::: Article
If you want to run some setup code as part of your test, it is often enough to put it at the module
level of your locustfile, but sometimes you need to do things at particular times in the run. For 
this need, Locust provides event hooks.

test_start and test_stop
------------------------

If you need to run some code at the start or stop of a load test, you should use the 
:py:attr:`test_start <locust.event.Events.test_start>` and :py:attr:`test_stop <locust.event.Events.test_stop>` 
events. You can set up listeners for these events at the module level of your locustfile:

.. code-block:: python

    from locust import events
    
    @events.test_start.add_listener
    def on_test_start(environment, **kwargs):
        print("A new test is starting")
    
    @events.test_stop.add_listener
    def on_test_stop(environment, **kwargs):
        print("A new test is ending")

When running Locust distributed the ``test_start`` and ``test_stop`` events will only be fired in the master node.

init
----

The ``init`` event is triggered at the beginning of each Locust process. This is especially useful in distributed mode
where each worker process (not each user) needs a chance to do some initialization. For example, let's say you have some
global state that all users spawned from this process will need:

.. code-block:: python

    from locust import events
    from locust.runners import MasterRunner

    @events.init.add_listener
    def on_locust_init(environment, **kwargs):
        if isinstance(environment.runner, MasterRunner):
            print("I'm on master node")
        else:
            print("I'm on a worker or standalone node")

other events
------------

see :ref:`extending locust using event hooks <extending_locust>` for other events and more examples of how to use them.

HttpUser class
==============

:py:class:`HttpUser <locust.HttpUser>` is the most commonly used :py:class:`User <locust.User>`. It adds a :py:attr:`client <locust.HttpUser.client>` attribute which is used to make HTTP requests.

.. code-block:: python

    from locust import HttpUser, task, between
    
    class MyUser(HttpUser):
        wait_time = between(5, 15)
        
        @task(4)
        def index(self):
            self.client.get("/")
        
        @task(1)
        def about(self):
            self.client.get("/about/")


client attribute / HttpSession
------------------------------

:py:attr:`client <locust.HttpUser.client>` is an instance of :py:class:`HttpSession <locust.clients.HttpSession>`. HttpSession is a subclass/wrapper for 
:py:class:`requests.Session`, so its features are well documented and should be familiar to many. What HttpSession adds is mainly reporting of the request results into Locust (success/fail, response time, response length, name). 


It contains methods for all HTTP methods: :py:meth:`get <locust.clients.HttpSession.get>`, 
:py:meth:`post <locust.clients.HttpSession.post>`, :py:meth:`put <locust.clients.HttpSession.put>`, 
... 


Just like :py:class:`requests.Session`, it preserves cookies between requests so it can easily be used to log in to websites.

.. code-block:: python
    :caption: Make a POST request, look at the response and implicitly reuse any session cookies we got for a second request

    response = self.client.post("/login", {"username":"testuser", "password":"secret"})
    print("Response status code:", response.status_code)
    print("Response text:", response.text)
    response = self.client.get("/my-profile")
::::::
::: Listing
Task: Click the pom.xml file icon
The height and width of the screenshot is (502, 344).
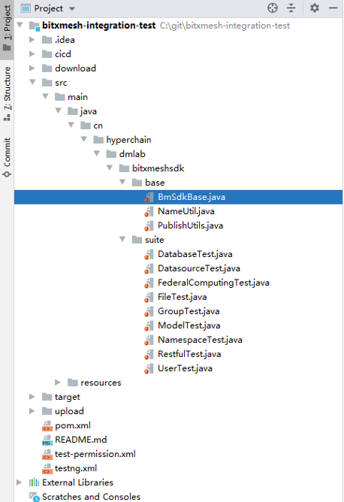Action: (x=47, y=425)
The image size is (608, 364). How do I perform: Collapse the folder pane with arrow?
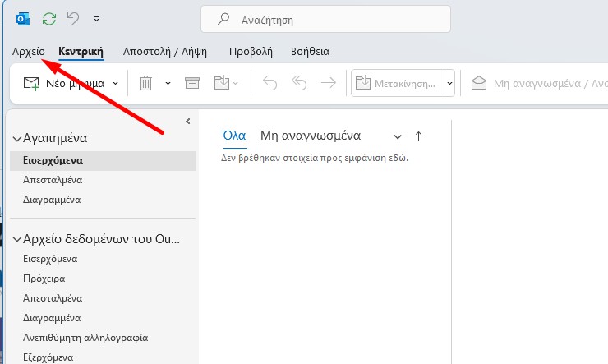(187, 121)
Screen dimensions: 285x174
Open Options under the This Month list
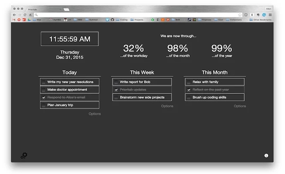point(240,106)
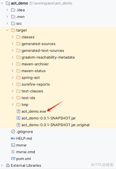Expand the graalvm-reachability-metadata folder
The height and width of the screenshot is (169, 116).
[x=13, y=57]
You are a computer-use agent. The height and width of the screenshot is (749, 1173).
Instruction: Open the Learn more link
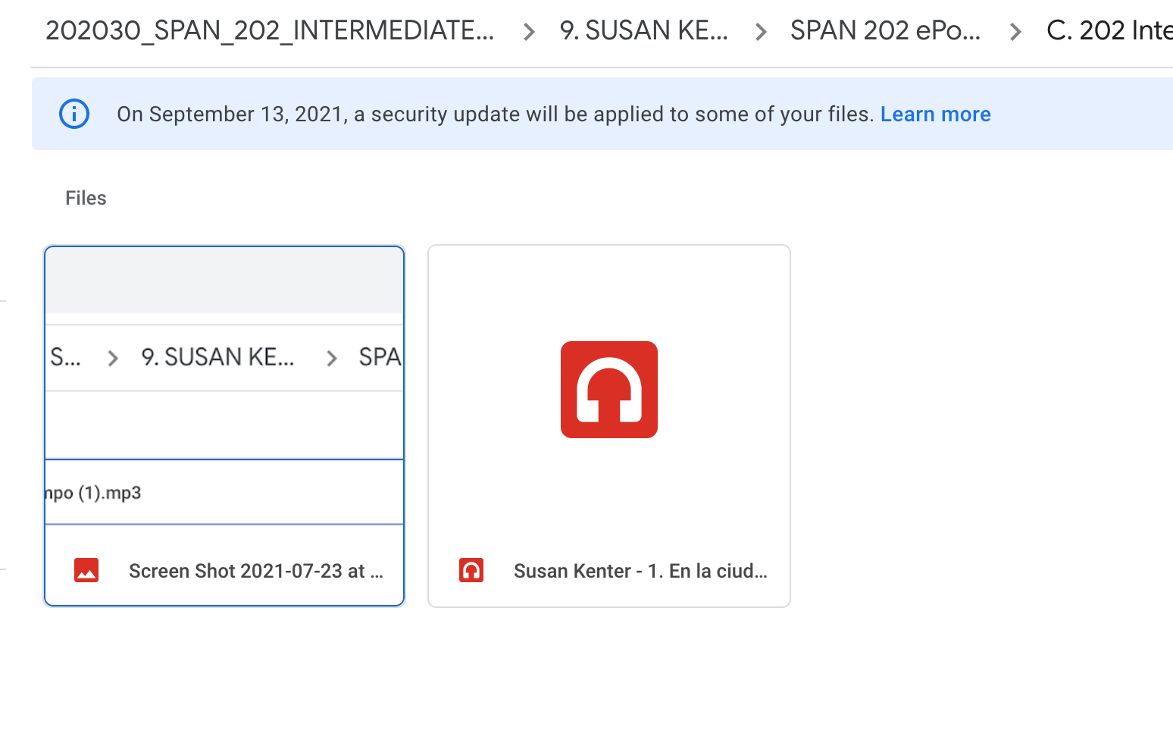tap(935, 114)
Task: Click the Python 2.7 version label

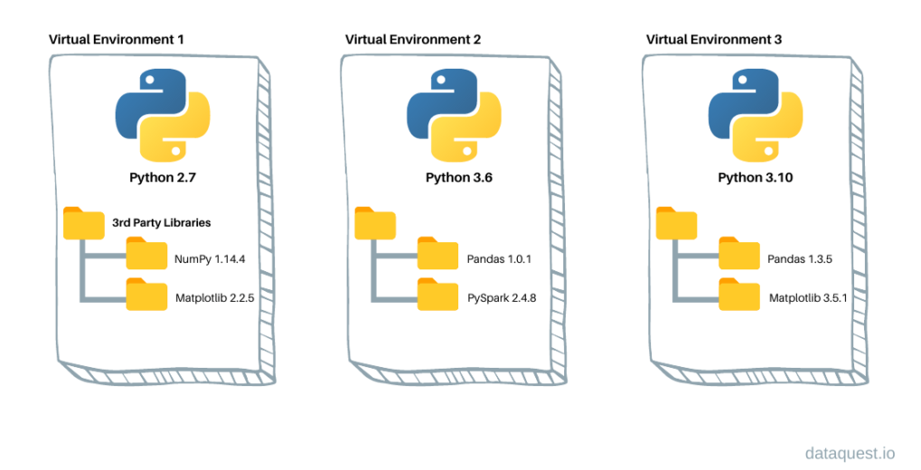Action: 158,177
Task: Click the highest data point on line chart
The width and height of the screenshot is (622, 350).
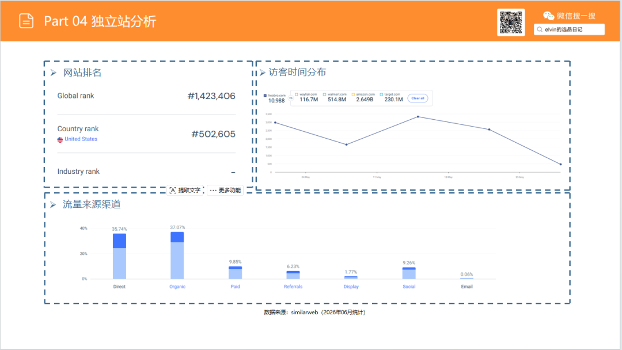Action: (x=418, y=117)
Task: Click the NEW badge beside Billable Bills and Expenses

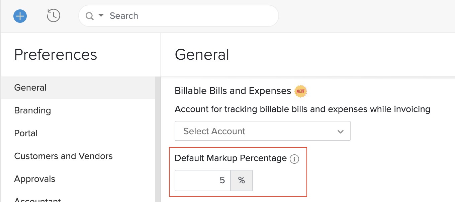Action: click(300, 91)
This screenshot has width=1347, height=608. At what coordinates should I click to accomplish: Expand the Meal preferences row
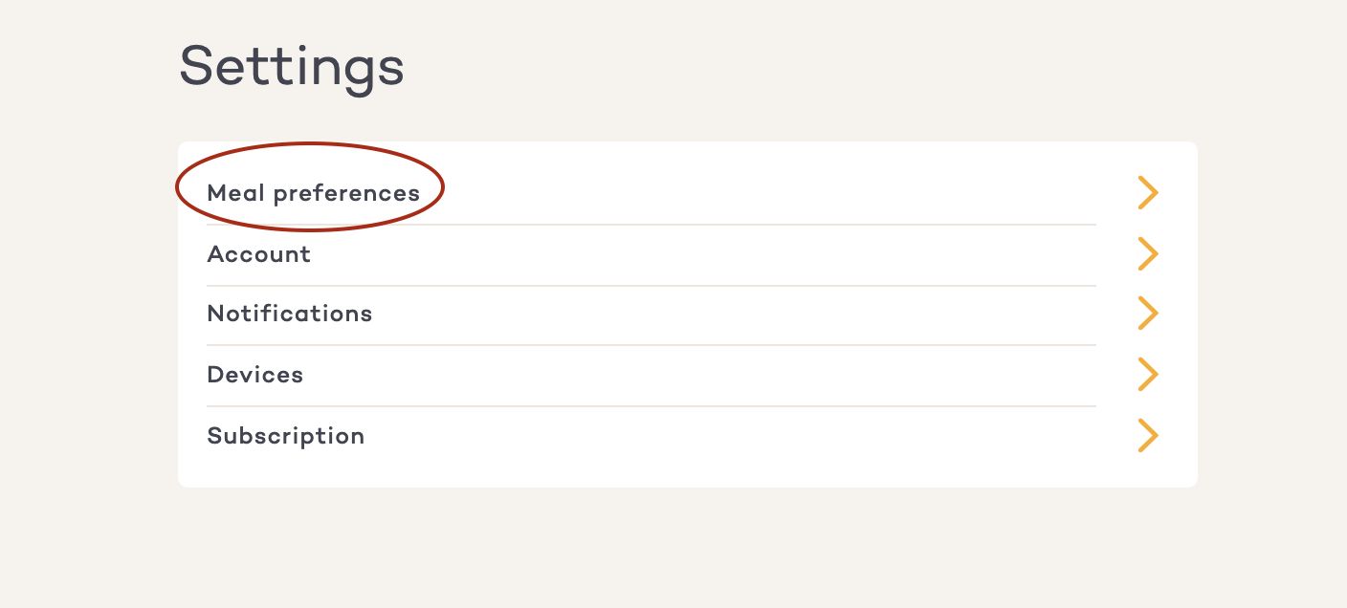point(651,193)
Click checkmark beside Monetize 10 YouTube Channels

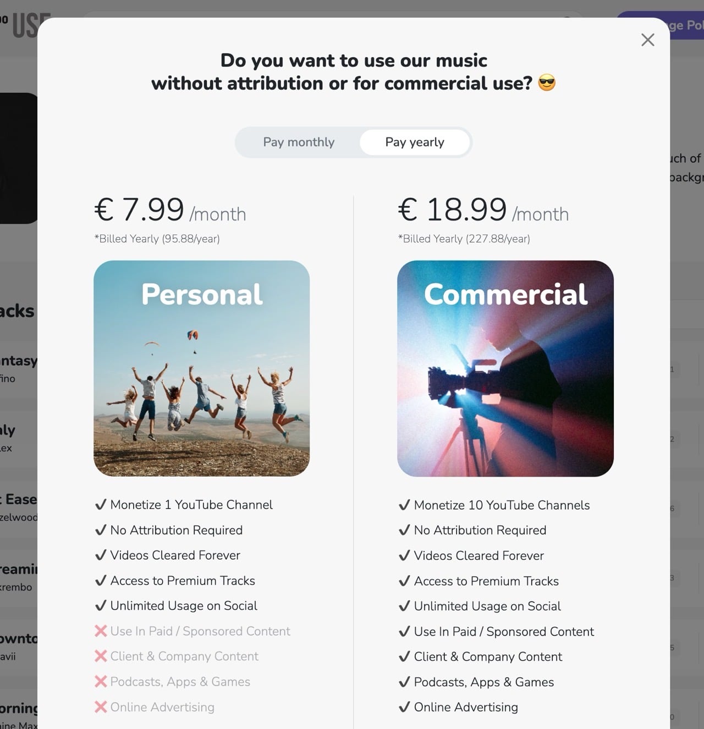pyautogui.click(x=404, y=505)
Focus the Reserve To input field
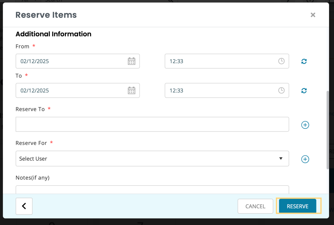The height and width of the screenshot is (225, 334). click(x=152, y=124)
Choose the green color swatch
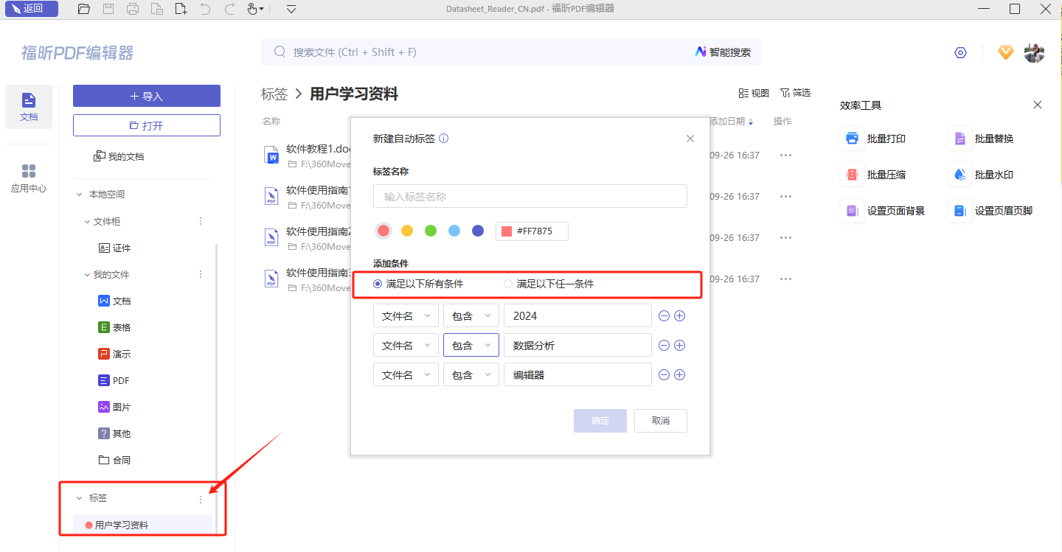Viewport: 1062px width, 552px height. coord(431,231)
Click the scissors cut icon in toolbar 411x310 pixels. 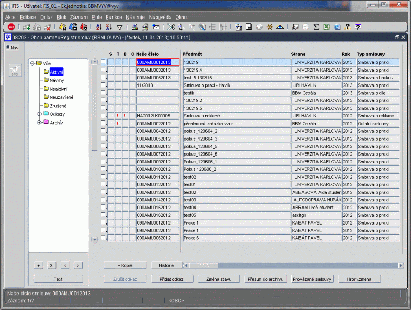172,27
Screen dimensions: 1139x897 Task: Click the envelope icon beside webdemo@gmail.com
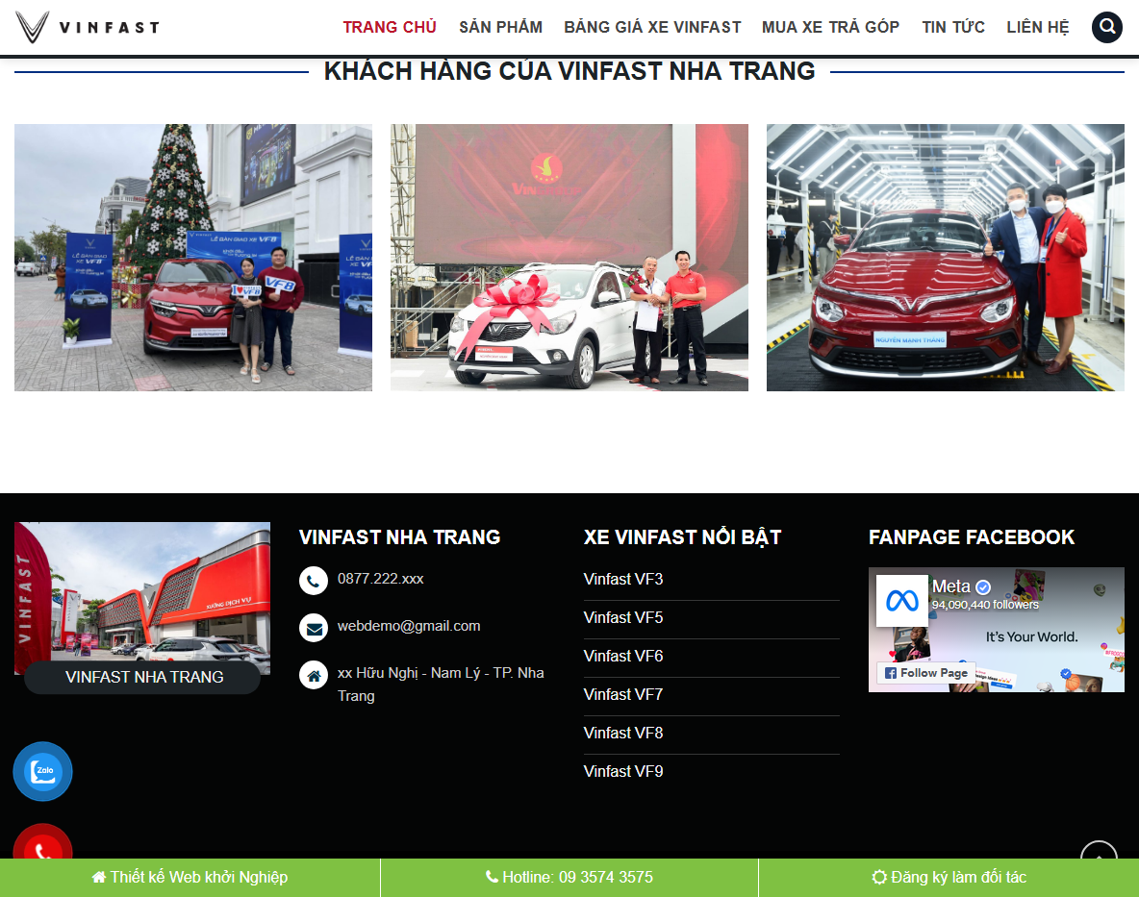(x=313, y=628)
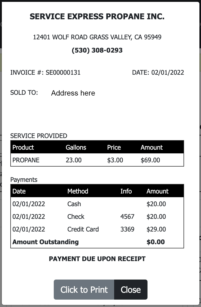Click the invoice date 02/01/2022
201x307 pixels.
(x=168, y=72)
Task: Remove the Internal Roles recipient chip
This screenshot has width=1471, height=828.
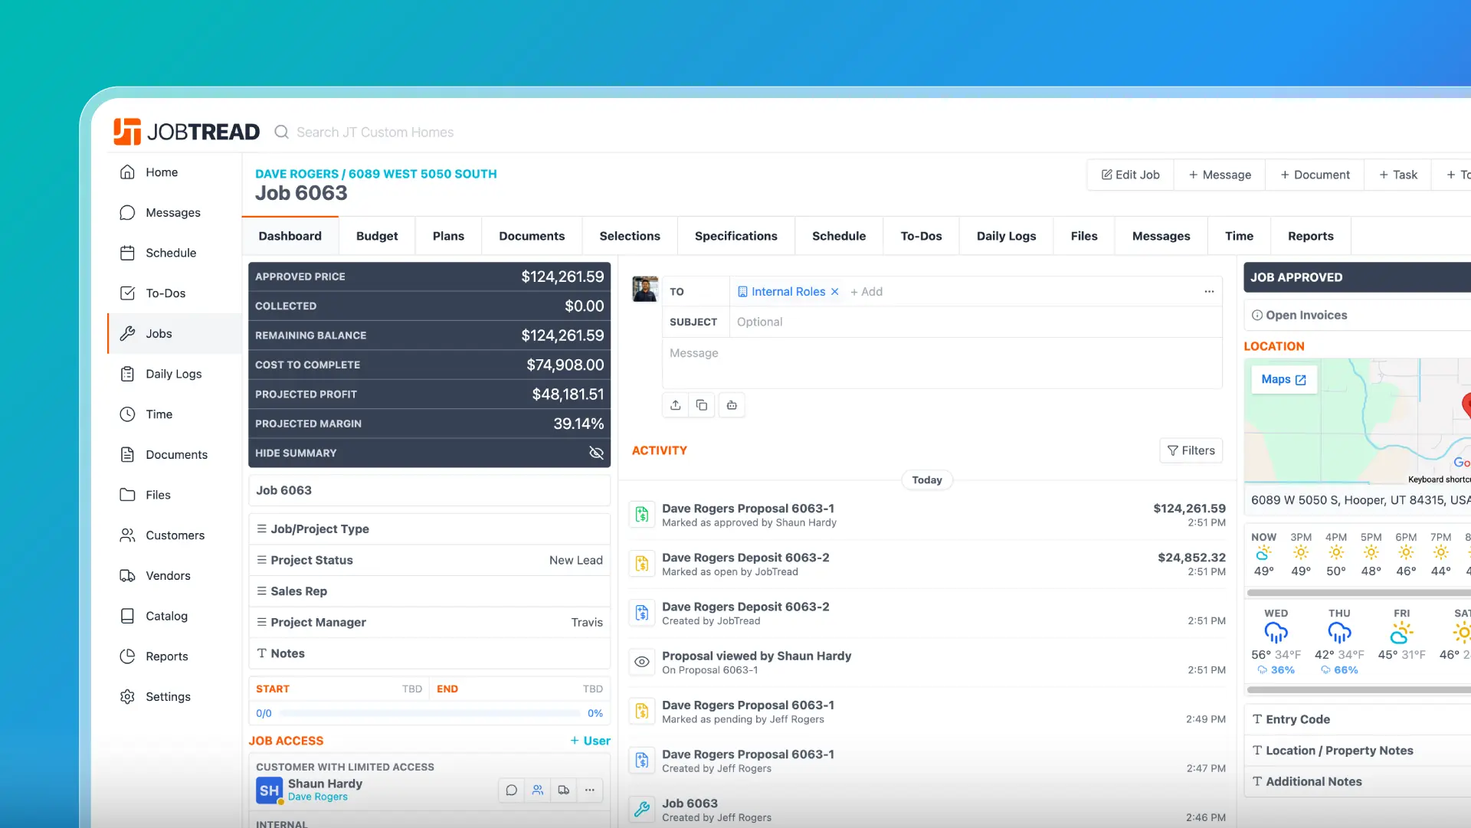Action: click(834, 291)
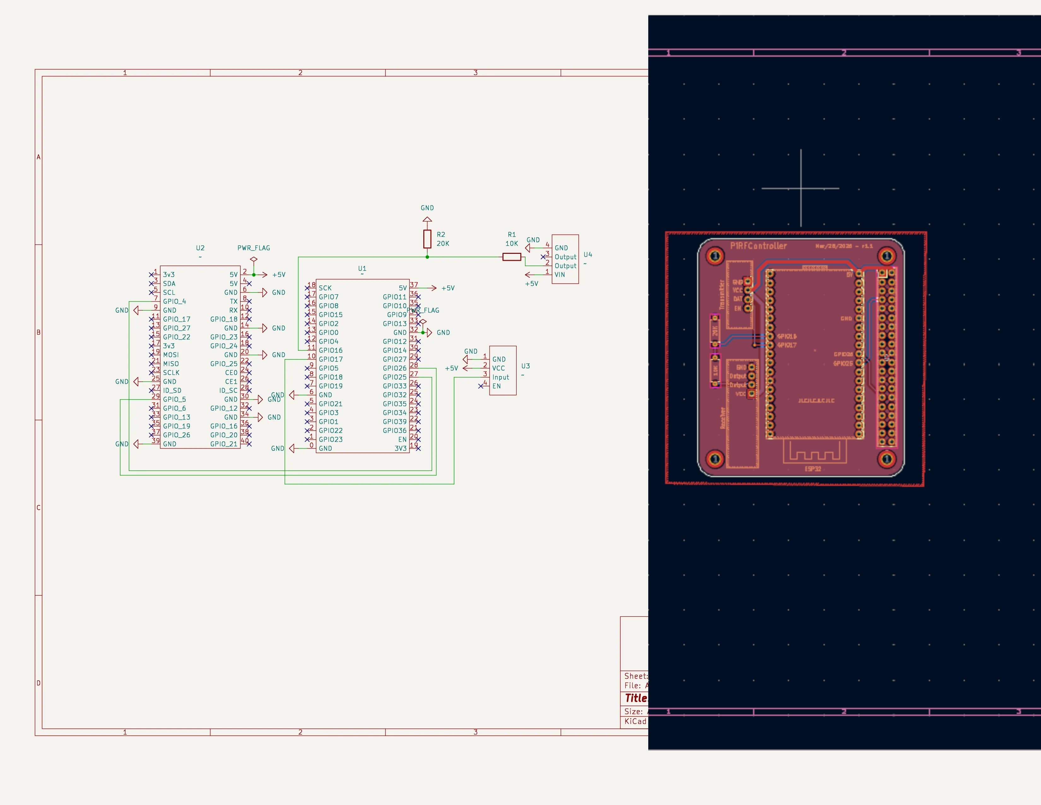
::::::
--- What this exercise asks ---
1. Arrange the lines of the records as a Markdown table with the columns Row and Line, starting with the line that contains "Screen dimensions: 285x174" and going on through the line that contains "Action: 158,177". Leave out blank lines and pictures.
2. Pick up the Locust documentation after its last line and continue it.
The text and the records were drawn from separate, unrelated sources.

--- Written answers ---
1.
| Row | Line |
|---|---|
| 1 | Screen dimensions: 285x174 |
| 2 | Open Options under the This Month list |
| 3 | point(240,106) |
| 4 | Expand the graalvm-reachability-metadata folder |
| 5 | The height and width of the screenshot is (169, 116). |
| 6 | [x=13, y=57] |
| 7 | You are a computer-use agent. The height and width of the screenshot is (749, 1173). |
| 8 | Instruction: Open the Learn more link |
| 9 | tap(935, 114) |
| 10 | Task: Click the Python 2.7 version label |
| 11 | Action: 158,177 |

2.
HttpSession catches any :py:class:`requests.RequestException` thrown by Session (caused by connection errors, timeouts or similar), instead returning a dummy 
Response object with *status_code* set to 0 and *content* set to None.


.. _catch-response:

Validating responses
--------------------

Requests are considered successful if the HTTP response code is OK (<400), but it is often useful to 
do some additional validation of the response.

You can mark a request as failed by using the *catch_response* argument, a *with*-statement and 
a call to *response.failure()*

.. code-block:: python
    
    with self.client.get("/", catch_response=True) as response:
        if response.text != "Success":
            response.failure("Got wrong response")
        elif response.elapsed.total_seconds() > 0.5:
            response.failure("Request took too long")


You can also mark a request as successful, even if the response code was bad:

.. code-block:: python

    with self.client.get("/does_not_exist/", catch_response=True) as response:
        if response.status_code == 404:
            response.success()

You can even avoid logging a request at all by throwing an exception and then catching it outside the with-block. Or you can throw a :ref:`locust exception <exceptions>`, like in the example below, and let Locust catch it.

.. code-block:: python

    from locust.exception import RescheduleTask
    ...
    with self.client.get("/does_not_exist/", catch_response=True) as response:
        if response.status_code == 404:
            raise RescheduleTask()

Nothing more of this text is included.